In scena la tragedia all’epoca di Salò. A Luvonrock

Un momento dello spettacolo

Dopo il successo dell’anno scorso, anche quest’anno il Luvonrock propone il teatro. Uno spettacolo da non perdere davvero è quello che sarà proposto, nell’ambito della kermesse, sabato 30 aprile, alle ore 21, presso l’oratorio di Luvinate (ingresso dalla Piazza della Chiesa).

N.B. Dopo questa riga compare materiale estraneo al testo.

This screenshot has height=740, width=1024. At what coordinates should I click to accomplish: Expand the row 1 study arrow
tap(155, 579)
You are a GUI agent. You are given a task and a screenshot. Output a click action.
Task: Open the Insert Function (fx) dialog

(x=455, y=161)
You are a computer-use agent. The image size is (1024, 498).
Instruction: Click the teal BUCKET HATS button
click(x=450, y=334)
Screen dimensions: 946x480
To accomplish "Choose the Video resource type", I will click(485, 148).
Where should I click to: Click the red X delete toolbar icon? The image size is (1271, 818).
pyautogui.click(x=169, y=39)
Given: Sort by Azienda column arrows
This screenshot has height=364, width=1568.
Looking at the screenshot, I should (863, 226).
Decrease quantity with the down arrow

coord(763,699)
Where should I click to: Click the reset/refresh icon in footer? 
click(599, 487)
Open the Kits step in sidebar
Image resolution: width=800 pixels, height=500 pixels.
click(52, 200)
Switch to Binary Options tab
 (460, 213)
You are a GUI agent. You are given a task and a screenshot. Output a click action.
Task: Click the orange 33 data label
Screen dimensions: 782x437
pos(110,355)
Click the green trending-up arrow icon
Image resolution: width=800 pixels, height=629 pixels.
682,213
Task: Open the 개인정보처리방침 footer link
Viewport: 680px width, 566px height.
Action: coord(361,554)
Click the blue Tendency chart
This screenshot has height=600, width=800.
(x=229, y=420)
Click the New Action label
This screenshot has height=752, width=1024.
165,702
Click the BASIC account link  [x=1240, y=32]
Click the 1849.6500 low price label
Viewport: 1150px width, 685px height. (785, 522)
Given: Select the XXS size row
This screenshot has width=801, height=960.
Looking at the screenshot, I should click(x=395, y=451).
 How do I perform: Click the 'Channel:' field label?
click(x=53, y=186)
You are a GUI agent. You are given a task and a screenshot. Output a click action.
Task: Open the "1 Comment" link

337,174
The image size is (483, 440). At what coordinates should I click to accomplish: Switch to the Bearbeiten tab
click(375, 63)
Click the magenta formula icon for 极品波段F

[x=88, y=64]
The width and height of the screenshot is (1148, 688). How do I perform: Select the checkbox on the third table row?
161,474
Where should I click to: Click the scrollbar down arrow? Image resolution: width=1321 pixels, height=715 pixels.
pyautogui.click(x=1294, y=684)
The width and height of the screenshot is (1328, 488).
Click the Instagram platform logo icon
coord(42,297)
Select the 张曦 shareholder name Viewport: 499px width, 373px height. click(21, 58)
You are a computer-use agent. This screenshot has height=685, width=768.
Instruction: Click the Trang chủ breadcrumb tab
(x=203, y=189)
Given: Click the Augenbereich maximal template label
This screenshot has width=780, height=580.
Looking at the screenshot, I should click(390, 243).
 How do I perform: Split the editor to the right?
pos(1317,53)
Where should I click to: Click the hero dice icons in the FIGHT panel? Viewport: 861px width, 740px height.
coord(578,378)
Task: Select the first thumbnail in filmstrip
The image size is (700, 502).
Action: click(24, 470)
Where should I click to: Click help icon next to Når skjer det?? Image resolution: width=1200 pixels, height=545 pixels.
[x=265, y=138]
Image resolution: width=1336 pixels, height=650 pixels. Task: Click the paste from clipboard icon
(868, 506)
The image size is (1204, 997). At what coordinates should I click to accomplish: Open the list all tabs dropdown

Reduce dal grande successo ottenuto al Teatro Arsenale di Milano, sarà proposto lo spettacolo “Giusti e giustiziati: ovvero eraclidi”. Una pièce tratta da una tragedia di Euripide, che è stata riadattata dal regista e attore William G. Costabile Cisco, docente, regista e anche protagonista della popolare tramissione di Gerry Scotti “Chi vuol essere milionario?”.

Lo spettacolo è portato in scena dalla compagnia di giovani attori “Teatri Della Psyché”. Il testo messo in scena parte dal mito greco per raccontare in chiave moderna il periodo finale della Seconda Guerra Mondiale; male e bene si scontreranno sul palco e nelle coscienze per trasmettere l’idea di pace e libertà che si trovano esattamente agli antipodi della guerra.

Ecco la trama. Primavera 1945: la guerra sta per finire, ma non per chi la combatte. Sui monti lombardi si consuma il dramma di una famiglia di sole donne, orfane della loro guida, che decidono di affidarsi a un capo partigiano per trovare protezione; i tedeschi tengono il fiato sul collo ai gerarchi della zona, che in preda a una disorientata isteria perseguitano le donne.

La situazione però si ribalta nel momento in cui Macaria, figlia minore, decide di offrirsi come esca per un’imboscata ai fascisti: le donne ritrovano la loro forza, e riescono a prendere in mano la situazione, riuscendo senza l’aiuto di nessuno, a catturare il capo dei fascisti della zona. Ma “fare giustizia” sarà il modo migliore per “essere giusti”?

Da una delle meno conosciute tragedie di Euripide arriva una profondissima riflessione sul senso di giustizia, sulla tremenda condizione perennemente in bilico dei perseguitati. Il testo, breve e intensissimo, si costruisce in tre scene di crescente tensione, fino alla quarta, ambientata in un non-luogo, una dimensione di coscienza in cui si confrontano l’anziana delle rifugiate – una sorta di creatura onnisciente a metà tra Vita e Morte – e il gerarca, disilluso e consapevole, quanto logorato dal suo stesso ruolo.

Il finale è prevedibile storicamente quanto moralmente inatteso, le maschere cadono tutte: non esiste nessun buono, non esiste nessun cattivo; esiste soltanto l’eco di una voce sconcertata che cerca di parlare alle nostre sonnolenti coscienze, mentre già il mondo freddo e borghese dei vincitori e dei vinti irrompe sulla scena.